Last night, the ladies of the La Salle house enjoyed one last evening of celebration in a most appropriate way: a wedding. After 4 years together under the same roof, seeing one another through deaths, breakups, personal crises and victories, we emerged each of us different people than we were in 2007 - for better or for worse. After celebrating, 4 of us returned to the hotel, one less for our married roommate. Instead of going right to bed - as we were certainly tired enough to do - we spent some time on the beautiful hotel patio, all aware that is was our last time together.

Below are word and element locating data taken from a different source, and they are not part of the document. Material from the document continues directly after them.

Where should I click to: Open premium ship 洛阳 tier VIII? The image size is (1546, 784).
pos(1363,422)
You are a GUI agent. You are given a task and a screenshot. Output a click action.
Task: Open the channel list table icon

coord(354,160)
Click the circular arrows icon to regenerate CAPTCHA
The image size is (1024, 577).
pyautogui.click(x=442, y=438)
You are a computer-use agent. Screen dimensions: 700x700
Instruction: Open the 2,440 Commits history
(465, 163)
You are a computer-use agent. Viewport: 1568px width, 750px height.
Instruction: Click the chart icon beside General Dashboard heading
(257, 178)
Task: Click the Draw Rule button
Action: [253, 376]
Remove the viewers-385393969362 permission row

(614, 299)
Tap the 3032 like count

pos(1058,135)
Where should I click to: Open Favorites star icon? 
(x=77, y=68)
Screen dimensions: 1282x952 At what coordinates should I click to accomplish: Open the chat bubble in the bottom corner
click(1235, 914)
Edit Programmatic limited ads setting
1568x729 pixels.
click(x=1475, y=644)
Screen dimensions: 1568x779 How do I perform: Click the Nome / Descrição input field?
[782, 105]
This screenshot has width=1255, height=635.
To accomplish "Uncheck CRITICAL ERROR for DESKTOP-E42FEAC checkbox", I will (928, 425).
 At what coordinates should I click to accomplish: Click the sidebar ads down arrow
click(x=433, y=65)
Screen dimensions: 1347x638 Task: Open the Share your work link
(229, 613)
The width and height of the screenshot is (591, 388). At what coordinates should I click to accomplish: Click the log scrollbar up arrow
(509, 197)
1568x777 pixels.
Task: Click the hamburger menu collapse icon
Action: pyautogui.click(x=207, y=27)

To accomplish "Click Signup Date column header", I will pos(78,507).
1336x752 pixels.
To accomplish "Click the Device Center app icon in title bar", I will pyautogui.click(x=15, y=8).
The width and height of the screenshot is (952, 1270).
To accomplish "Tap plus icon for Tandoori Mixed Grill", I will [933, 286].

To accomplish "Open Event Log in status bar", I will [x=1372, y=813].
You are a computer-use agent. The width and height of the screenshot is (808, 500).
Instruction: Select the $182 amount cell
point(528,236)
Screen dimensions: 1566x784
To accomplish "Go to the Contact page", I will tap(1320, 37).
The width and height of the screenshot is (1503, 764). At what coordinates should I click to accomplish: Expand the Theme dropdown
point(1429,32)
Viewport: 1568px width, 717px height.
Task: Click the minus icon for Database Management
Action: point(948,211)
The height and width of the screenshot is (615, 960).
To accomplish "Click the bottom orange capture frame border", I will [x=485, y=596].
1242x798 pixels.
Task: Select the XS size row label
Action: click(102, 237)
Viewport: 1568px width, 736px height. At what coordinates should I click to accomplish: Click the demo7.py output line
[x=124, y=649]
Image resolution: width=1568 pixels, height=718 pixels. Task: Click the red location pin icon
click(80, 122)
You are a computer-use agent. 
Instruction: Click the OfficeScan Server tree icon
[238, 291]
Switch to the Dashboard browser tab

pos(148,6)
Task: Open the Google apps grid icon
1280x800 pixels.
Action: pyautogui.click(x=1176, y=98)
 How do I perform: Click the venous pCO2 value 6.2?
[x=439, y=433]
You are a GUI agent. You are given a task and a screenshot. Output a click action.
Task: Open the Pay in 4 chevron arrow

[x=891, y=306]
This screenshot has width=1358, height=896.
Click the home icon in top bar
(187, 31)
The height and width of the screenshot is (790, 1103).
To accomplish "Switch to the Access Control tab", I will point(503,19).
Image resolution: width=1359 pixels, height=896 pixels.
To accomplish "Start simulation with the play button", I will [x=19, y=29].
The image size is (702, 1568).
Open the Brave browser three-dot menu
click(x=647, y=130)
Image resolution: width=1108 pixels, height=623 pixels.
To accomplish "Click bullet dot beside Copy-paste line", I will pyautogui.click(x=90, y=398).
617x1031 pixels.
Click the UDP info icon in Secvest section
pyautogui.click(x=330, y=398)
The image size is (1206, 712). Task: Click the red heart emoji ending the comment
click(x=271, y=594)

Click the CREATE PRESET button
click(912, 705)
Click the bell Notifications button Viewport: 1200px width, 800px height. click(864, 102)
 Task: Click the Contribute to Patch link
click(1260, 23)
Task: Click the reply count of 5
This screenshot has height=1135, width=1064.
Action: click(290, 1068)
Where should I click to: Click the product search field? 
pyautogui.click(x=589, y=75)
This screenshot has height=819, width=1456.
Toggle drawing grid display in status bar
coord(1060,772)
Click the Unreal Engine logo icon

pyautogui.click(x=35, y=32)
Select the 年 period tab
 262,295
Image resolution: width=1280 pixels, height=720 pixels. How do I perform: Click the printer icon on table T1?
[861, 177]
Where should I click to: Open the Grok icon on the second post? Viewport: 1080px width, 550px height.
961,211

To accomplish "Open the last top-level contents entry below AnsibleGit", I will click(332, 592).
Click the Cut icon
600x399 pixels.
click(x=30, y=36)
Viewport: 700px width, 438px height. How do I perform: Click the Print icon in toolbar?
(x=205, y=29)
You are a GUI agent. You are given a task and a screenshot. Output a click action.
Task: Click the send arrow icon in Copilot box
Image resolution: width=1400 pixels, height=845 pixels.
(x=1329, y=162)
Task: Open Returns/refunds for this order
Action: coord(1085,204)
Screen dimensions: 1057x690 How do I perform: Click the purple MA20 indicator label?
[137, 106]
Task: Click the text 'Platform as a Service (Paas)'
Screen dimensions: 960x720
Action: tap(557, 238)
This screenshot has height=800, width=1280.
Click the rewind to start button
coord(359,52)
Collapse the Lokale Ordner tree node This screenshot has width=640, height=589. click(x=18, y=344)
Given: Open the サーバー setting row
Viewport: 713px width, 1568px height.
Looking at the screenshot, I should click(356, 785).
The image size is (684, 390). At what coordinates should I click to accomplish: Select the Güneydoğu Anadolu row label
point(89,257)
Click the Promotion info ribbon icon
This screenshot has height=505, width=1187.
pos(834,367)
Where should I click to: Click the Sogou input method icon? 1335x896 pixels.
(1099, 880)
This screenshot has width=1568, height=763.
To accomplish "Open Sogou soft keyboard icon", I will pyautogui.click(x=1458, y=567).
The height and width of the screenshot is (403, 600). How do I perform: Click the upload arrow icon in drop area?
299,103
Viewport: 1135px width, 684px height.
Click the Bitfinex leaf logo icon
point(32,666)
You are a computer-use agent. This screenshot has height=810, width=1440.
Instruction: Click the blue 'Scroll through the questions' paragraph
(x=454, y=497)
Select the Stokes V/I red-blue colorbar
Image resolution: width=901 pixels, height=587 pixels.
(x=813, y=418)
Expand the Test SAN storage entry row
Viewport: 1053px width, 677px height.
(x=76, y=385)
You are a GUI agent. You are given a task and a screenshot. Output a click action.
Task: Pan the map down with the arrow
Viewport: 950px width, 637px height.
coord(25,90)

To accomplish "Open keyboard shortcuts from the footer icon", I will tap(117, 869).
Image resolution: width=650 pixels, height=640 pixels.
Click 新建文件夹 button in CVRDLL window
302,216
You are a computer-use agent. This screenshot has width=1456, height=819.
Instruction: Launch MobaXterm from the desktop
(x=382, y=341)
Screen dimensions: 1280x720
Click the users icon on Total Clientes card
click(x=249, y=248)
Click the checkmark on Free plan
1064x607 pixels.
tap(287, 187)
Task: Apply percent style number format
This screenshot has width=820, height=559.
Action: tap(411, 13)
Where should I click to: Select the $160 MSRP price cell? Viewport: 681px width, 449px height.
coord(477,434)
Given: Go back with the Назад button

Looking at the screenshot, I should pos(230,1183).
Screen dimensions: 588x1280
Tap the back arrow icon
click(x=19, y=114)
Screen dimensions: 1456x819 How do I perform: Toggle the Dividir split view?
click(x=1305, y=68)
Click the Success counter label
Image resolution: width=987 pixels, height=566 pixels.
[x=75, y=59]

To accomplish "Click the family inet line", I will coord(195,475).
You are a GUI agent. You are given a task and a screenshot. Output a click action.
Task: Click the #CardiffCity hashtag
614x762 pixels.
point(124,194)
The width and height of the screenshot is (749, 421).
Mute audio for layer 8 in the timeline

Having returned home today, this week I lose another another roommate moving to Seattle for grad school, and another couple of dear friends relocating to Boston. This totals at 4 goodbyes in one week.
I think I'm getting better at this. I've known this mass exodus was coming for months now. But I have said goodbye many times before, in some cases slowly and gradually and other times abruptly with no warning. I have crossed a threshold somewhere along the way, where I understand life will always include some element of loss. We can't hold onto everything just as it was, perfect in memory. Instead every moment has its moment, every time its season. New ones will continue to replace the ones that end, but there is a time for every purpose under heaven. Coming out of last year, I feel this lesson is fresh. And just as I know I'll be eager to reunite with these friends I'm used to seeing everyday or week, I look forward to a time when all that has ended will begin new again.
What new season awaits me? I have no idea, but I don't want to miss it. But unlike other forks in the road I've encountered, I long for a fresh start of my own even as I dread the goodbyes to my friends. I'm starting to believe that the best is yet to come.